We are apt to have our suppositions about what befell the narrator. Did they lose a child? Again, we don't know; but what we do know is that they're choosing to be present in what they're seeing here, and we have the feeling that that's not something they do a lot of, or have been able to do a lot of. That takes the precedent. It's why we don't need to be told, "Oh, yeah, there was this horrible thing that happened to me and this is what it was..." It may be a sort of foundation, but it's also not the point.


The girl only makes these thundering, amazing kicks from time to time. She chooses her spots. She's so good that at other times she'll let opposing players make their runs so that everyone can kind of have this nice day out. Because if she want to, she could dispossess them of the ball with ease, but this is, again, a certain kind of game. Games.


These booming kicks feel like special moments, and the narrator starts to find themselves wanting to see the next one happen. Eventually, we get this sentence that parallels the flight of the ball as it goes over some heads and between some bodies on its boomed journey, if you will, and the sentence is meant to go along with it, and does it ever.


Right now, it stands at 148 words long, and in that sentence is the meaning of it all. It's the answer sentence. The flight and journey sentence. It's not a run-on sentence either, and someone would want to say, "That's not possible," but I am me and I can do what I do. It's set up by the paragraph that precedes it, and followed up by the two after it. I've let the story sit, but I'll get back to it after I write some other things and see where we are at.


For a number of weeks now there have been these beautiful loons in the water down by the Bill Russell bridge that I see when I go to Charlestown. I usually stop and watch them for a bit.


The weather remains more winter than not right now. It's thirty-three degrees as I write this at two in the morning. Looks like it will be another non-shorts day in the Bunker Hill Monument.


Watched The Big Night (1951), another Joseph Losey film and was much impressed by it. (And speaking of academics...) The scenes between the John Barrymore, Jr. and Joan Lorring characters are stark, real, and powerful. They have an instant connection, and while connection have always been rare, and are virtually nonexistent now--it's as if they never happen and can hardly happen in this world at any time--it occurred to me as I watched that however real a connection may be, they're often actuated in part by need.


I'm not suggesting that's their basis. But if those two people weren't what they'd come to be in their individual lives apart from each other, prior to not meeting each other, they wouldn't have the connection they do. What this in turn means is that they're going to have to be naked--metaphorically--with each other. We don't do naked. We do performance. We do cover ups. We stylize.


Connection requires some degree of strength, even if it's passing strength (which is why you can have a connection with someone that is real, and then is no more, because the strength goes, and you or they go).


The way we "live" here in 2026 makes us weaker and weaker and weaker. We cannot handle realness. We don't rise up. We are rule-able. Penned beasts of burden living empty, unchanging lives, in which we're increasingly incapable of taking any emotional risks, intuiting that we couldn't recover from the rejection, the setback, "being exposed," whatever the case may be.

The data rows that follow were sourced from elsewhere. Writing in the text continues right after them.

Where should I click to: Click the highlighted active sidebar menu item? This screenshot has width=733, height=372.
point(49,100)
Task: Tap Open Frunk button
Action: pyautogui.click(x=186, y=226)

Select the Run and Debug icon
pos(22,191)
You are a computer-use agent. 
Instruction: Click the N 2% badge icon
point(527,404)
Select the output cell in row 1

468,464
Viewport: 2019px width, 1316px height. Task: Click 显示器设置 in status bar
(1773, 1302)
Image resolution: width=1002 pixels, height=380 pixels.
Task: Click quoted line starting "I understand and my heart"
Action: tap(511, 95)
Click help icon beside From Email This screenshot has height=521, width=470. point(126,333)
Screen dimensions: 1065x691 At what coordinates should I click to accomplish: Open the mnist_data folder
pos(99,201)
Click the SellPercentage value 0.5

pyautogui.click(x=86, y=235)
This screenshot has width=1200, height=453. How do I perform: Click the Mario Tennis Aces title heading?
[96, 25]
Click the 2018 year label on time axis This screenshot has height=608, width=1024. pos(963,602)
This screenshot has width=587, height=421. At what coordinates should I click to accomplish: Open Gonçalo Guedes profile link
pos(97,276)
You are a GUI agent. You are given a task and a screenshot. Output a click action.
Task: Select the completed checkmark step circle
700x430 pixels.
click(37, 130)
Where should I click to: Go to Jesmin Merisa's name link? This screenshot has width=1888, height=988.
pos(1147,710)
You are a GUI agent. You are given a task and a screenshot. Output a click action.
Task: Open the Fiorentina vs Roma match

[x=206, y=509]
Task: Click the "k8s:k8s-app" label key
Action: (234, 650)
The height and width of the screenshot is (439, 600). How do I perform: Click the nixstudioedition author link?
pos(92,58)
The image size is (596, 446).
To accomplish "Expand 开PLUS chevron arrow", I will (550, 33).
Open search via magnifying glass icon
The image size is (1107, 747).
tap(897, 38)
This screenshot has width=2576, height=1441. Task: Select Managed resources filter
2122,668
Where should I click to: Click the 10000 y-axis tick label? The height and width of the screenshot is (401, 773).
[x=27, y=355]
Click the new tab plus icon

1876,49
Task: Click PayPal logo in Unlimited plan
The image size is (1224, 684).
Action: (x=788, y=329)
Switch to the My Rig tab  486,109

No matter how bad our lives get, how increasingly directionless and purposeless, as if we're living them by accident, very few people ever have a single real moment now of, "Fuck it, I can't do this anymore, this is me." And that, or something close to that and moving towards that, is necessary for a real connection.


Losey made The Big Night and The Prowler in the same year. I'd say he was doing pretty well artistically in 1951.


Got a ticket for Saturday for Blue Heron's performance of Johannes Okeghem's Missa Cuiusvis toni at First Church in Cambridge. That should be good--Blue Heron always is, and you don't get to hear this work performed that often.